(Items from a dataset)
┄┄┄┄┄┄┄┄┄┄┄┄┄┄┄┄┄┄┄┄
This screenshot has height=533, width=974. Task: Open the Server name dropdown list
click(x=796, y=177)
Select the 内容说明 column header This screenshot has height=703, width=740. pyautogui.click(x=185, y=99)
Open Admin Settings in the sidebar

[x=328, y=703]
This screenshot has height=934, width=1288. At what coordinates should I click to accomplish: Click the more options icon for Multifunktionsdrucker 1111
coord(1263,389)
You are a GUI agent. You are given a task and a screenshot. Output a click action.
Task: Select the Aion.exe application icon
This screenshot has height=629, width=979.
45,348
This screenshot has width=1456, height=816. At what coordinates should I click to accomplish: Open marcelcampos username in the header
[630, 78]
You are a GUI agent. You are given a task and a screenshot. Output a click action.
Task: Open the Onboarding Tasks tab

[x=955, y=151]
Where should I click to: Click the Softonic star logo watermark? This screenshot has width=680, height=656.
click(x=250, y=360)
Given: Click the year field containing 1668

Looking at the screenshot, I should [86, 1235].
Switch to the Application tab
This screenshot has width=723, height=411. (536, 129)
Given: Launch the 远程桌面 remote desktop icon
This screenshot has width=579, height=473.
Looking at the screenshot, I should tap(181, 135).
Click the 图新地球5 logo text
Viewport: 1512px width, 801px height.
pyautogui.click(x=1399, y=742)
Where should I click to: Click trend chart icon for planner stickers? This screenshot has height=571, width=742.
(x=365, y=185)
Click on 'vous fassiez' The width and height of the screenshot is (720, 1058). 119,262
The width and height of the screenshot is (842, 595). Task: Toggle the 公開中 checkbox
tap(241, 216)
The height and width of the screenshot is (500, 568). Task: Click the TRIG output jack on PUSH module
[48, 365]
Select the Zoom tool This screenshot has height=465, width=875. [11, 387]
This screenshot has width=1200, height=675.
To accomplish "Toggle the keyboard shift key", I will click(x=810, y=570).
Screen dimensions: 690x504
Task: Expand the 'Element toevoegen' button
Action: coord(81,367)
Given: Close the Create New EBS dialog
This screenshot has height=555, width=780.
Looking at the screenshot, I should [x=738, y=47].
┄┄┄┄┄┄┄┄┄┄┄┄┄┄┄┄┄┄┄┄
Exercise brief:
The answer should consist only of the lines from the one containing "This screenshot has width=579, height=473." through the last line of the data, given again exactly.

Answer section:
This screenshot has width=579, height=473.
Looking at the screenshot, I should tap(181, 135).
Click the 图新地球5 logo text
Viewport: 1512px width, 801px height.
pyautogui.click(x=1399, y=742)
Where should I click to: Click trend chart icon for planner stickers? This screenshot has height=571, width=742.
(x=365, y=185)
Click on 'vous fassiez' The width and height of the screenshot is (720, 1058). 119,262
The width and height of the screenshot is (842, 595). Task: Toggle the 公開中 checkbox
tap(241, 216)
The height and width of the screenshot is (500, 568). Task: Click the TRIG output jack on PUSH module
[48, 365]
Select the Zoom tool This screenshot has height=465, width=875. [11, 387]
This screenshot has width=1200, height=675.
To accomplish "Toggle the keyboard shift key", I will click(x=810, y=570).
Screen dimensions: 690x504
Task: Expand the 'Element toevoegen' button
Action: coord(81,367)
Given: Close the Create New EBS dialog
This screenshot has height=555, width=780.
Looking at the screenshot, I should [x=738, y=47].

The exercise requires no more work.